What to work on: Take the data below and filter it for lines containing the word "chart"; show each line found.

Record extracts:
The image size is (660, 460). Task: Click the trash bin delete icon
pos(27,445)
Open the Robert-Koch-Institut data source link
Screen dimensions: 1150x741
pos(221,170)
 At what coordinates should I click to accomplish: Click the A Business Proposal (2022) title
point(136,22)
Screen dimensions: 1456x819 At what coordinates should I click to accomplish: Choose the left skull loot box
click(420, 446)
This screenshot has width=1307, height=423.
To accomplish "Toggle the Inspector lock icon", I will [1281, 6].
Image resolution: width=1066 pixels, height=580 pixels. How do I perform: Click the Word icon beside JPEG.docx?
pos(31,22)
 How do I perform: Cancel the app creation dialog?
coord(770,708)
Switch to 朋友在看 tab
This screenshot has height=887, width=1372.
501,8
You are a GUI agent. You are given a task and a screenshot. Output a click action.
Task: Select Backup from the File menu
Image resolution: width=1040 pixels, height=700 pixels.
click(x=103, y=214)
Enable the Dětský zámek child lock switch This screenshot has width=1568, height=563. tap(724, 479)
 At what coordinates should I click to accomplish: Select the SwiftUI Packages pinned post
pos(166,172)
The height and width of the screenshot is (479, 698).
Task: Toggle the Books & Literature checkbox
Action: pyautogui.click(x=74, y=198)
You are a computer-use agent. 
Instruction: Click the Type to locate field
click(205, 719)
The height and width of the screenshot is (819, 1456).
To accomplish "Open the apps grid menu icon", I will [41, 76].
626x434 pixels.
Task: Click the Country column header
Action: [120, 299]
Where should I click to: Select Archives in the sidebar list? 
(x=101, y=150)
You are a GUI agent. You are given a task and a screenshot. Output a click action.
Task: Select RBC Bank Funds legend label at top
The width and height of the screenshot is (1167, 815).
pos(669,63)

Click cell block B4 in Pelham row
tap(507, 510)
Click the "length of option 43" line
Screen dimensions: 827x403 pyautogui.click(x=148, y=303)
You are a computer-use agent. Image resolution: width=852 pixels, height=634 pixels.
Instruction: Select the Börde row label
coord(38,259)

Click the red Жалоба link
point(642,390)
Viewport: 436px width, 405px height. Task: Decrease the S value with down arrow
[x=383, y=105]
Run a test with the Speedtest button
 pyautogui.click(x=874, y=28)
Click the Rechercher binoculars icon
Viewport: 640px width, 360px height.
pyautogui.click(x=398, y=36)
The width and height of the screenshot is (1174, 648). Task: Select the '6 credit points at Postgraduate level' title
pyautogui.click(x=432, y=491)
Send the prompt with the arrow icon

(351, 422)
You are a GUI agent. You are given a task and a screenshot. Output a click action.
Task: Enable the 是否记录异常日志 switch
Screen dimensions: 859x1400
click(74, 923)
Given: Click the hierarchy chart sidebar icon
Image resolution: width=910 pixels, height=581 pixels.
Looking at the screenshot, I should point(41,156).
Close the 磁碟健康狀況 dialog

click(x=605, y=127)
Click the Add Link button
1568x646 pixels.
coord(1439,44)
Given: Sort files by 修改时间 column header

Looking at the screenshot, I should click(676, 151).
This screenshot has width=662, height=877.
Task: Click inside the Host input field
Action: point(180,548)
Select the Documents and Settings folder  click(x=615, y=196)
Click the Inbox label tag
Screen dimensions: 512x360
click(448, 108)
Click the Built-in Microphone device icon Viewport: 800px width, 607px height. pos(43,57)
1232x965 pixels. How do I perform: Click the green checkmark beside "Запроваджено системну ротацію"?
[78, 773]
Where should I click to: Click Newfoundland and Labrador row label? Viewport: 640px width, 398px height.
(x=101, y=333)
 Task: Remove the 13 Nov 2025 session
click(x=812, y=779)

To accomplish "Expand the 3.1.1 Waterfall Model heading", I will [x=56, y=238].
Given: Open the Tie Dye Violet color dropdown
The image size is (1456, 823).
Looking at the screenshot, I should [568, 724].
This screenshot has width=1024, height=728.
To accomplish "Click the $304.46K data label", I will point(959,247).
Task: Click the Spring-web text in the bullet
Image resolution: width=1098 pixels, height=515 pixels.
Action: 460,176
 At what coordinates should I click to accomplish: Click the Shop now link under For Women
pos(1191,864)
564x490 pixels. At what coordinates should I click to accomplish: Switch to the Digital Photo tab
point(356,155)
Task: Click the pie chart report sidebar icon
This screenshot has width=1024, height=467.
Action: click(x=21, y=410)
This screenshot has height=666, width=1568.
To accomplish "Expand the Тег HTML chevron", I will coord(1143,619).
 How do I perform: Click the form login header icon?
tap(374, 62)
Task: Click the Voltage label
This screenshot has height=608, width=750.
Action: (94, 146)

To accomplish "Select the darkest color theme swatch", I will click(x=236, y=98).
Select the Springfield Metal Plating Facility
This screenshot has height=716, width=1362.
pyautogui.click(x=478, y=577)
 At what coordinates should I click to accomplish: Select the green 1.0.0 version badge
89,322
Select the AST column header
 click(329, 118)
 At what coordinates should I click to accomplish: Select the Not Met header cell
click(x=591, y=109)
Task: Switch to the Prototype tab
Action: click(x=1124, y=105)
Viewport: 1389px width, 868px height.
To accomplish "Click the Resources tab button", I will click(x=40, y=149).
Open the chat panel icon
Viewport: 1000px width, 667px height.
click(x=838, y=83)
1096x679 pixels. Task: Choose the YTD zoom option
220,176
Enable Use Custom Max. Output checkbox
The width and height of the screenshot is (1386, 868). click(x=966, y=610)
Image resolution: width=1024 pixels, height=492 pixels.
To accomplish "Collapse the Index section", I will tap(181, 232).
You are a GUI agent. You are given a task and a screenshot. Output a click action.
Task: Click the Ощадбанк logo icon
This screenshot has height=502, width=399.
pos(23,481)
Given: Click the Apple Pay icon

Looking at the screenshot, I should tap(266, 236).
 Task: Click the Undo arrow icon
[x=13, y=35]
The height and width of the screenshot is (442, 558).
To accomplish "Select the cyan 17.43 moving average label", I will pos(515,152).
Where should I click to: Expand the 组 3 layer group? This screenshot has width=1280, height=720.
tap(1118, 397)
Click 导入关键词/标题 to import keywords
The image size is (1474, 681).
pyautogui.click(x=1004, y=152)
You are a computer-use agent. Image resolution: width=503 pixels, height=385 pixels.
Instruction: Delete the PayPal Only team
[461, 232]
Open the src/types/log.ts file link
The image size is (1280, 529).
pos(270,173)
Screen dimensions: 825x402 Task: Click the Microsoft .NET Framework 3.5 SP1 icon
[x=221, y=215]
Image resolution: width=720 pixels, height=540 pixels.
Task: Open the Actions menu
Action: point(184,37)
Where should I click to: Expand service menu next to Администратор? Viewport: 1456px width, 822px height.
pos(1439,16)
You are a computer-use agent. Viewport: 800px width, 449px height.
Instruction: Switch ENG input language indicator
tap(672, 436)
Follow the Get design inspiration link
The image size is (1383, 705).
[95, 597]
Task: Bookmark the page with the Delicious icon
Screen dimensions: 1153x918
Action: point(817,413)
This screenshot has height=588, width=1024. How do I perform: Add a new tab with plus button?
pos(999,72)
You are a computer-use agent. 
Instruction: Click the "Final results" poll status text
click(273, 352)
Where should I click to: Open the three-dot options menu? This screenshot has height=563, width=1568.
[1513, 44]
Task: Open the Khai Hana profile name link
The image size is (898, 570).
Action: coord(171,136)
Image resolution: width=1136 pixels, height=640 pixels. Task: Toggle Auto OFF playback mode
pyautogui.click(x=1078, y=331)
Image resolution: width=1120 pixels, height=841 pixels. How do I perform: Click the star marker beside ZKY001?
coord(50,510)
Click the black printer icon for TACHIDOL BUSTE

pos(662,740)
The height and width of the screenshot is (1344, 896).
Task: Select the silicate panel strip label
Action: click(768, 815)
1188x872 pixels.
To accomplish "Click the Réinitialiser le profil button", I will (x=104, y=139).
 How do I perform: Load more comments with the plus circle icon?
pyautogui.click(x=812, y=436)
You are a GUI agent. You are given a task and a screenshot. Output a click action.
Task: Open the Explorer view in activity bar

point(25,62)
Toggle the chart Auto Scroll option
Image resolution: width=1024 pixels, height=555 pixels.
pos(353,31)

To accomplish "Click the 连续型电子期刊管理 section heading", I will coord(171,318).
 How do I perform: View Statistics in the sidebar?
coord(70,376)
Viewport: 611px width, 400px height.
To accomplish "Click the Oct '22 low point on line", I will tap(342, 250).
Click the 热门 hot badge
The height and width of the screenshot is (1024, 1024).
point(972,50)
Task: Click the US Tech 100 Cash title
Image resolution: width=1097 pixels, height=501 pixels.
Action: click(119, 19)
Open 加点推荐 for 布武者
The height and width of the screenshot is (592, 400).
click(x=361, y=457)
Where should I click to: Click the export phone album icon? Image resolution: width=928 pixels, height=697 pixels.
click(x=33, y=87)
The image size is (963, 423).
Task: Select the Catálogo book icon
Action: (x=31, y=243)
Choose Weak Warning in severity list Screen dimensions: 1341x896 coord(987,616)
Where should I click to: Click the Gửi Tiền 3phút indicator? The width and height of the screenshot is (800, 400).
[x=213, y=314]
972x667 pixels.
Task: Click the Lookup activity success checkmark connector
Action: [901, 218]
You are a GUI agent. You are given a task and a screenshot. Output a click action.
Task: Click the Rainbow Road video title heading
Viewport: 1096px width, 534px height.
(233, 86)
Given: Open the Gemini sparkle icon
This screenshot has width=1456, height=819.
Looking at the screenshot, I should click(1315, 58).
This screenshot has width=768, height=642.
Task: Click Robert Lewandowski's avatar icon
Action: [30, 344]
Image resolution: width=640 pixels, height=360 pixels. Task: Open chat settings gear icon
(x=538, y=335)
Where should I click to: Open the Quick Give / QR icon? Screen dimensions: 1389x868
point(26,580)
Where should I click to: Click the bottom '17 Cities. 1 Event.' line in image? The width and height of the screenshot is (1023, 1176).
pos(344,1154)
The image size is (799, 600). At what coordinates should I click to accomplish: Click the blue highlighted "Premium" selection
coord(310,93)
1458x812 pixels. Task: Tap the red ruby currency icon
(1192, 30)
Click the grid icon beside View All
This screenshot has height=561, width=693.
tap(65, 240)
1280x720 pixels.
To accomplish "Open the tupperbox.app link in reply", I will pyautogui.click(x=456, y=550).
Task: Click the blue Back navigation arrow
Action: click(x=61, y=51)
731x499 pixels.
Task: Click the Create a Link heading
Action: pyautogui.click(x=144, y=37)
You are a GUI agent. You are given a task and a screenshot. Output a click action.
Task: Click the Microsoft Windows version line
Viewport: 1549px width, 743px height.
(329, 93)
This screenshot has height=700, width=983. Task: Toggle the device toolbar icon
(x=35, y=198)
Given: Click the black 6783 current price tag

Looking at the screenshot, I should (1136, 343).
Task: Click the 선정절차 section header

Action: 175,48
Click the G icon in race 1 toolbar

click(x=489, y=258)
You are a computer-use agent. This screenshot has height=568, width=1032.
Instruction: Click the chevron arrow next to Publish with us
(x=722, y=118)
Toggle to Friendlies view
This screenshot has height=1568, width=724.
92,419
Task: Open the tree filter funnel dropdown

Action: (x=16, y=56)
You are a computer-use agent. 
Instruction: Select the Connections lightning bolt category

Written solution:
Given: Click the hierarchy chart sidebar icon
Task: Click the pie chart report sidebar icon
Toggle the chart Auto Scroll option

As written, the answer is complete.